### SELECTION:
* * *

Reviews: Sites that involve restaurant, music or movie reviews could include metadata related to what a user is browsing when they post a comment to Twitter from a page, allowing other services to aggregate and filter that information to track popularity or make recommendations.

Stocks: Attaching a simple stock quote symbol to any tweet about a stock or a publicly traded company would allow services and users to track and aggregate information about those stocks, in the same way StockTwits does now.

Coupons: Companies could easily attach special offers to tweets that would be restricted to specific locations or specific times, allowing them to target users directly based on time or location.

Shopping: Metadata would allow sites to provide transaction info (if a user opted in) that would be attached to a tweet posted from a shopping site. This would also make it easy for services to rank and filter purchases, the same way Amazon does with its “people who bought X also bought Y” feature.

Music: Both users and services could track music-related tweets based on metadata involving the artist, genre, track, etc. Companies that want to target users based on a specific preference could then filter and analyze that data.

* * *

### DATASET EXTRACT:
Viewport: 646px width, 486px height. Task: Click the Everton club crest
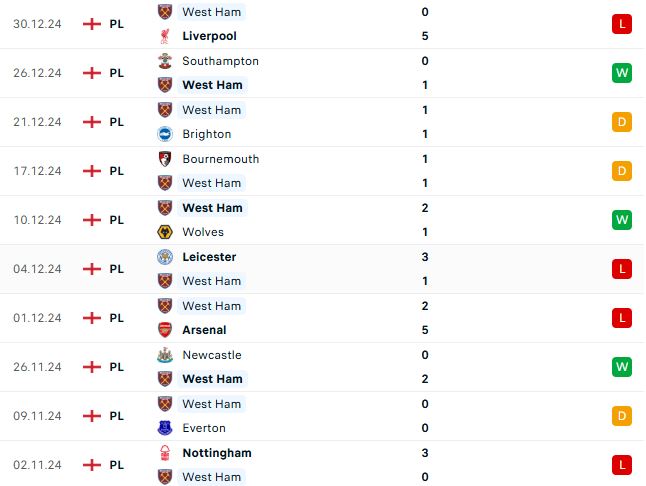coord(165,428)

* * *

### WORK REQUIRED:
Echo the entire passage on attaching metadata to tweets, word for word. The material comes from a different source than the text.

### TASK RESULT:
Reviews: Sites that involve restaurant, music or movie reviews could include metadata related to what a user is browsing when they post a comment to Twitter from a page, allowing other services to aggregate and filter that information to track popularity or make recommendations.

Stocks: Attaching a simple stock quote symbol to any tweet about a stock or a publicly traded company would allow services and users to track and aggregate information about those stocks, in the same way StockTwits does now.

Coupons: Companies could easily attach special offers to tweets that would be restricted to specific locations or specific times, allowing them to target users directly based on time or location.

Shopping: Metadata would allow sites to provide transaction info (if a user opted in) that would be attached to a tweet posted from a shopping site. This would also make it easy for services to rank and filter purchases, the same way Amazon does with its “people who bought X also bought Y” feature.

Music: Both users and services could track music-related tweets based on metadata involving the artist, genre, track, etc. Companies that want to target users based on a specific preference could then filter and analyze that data.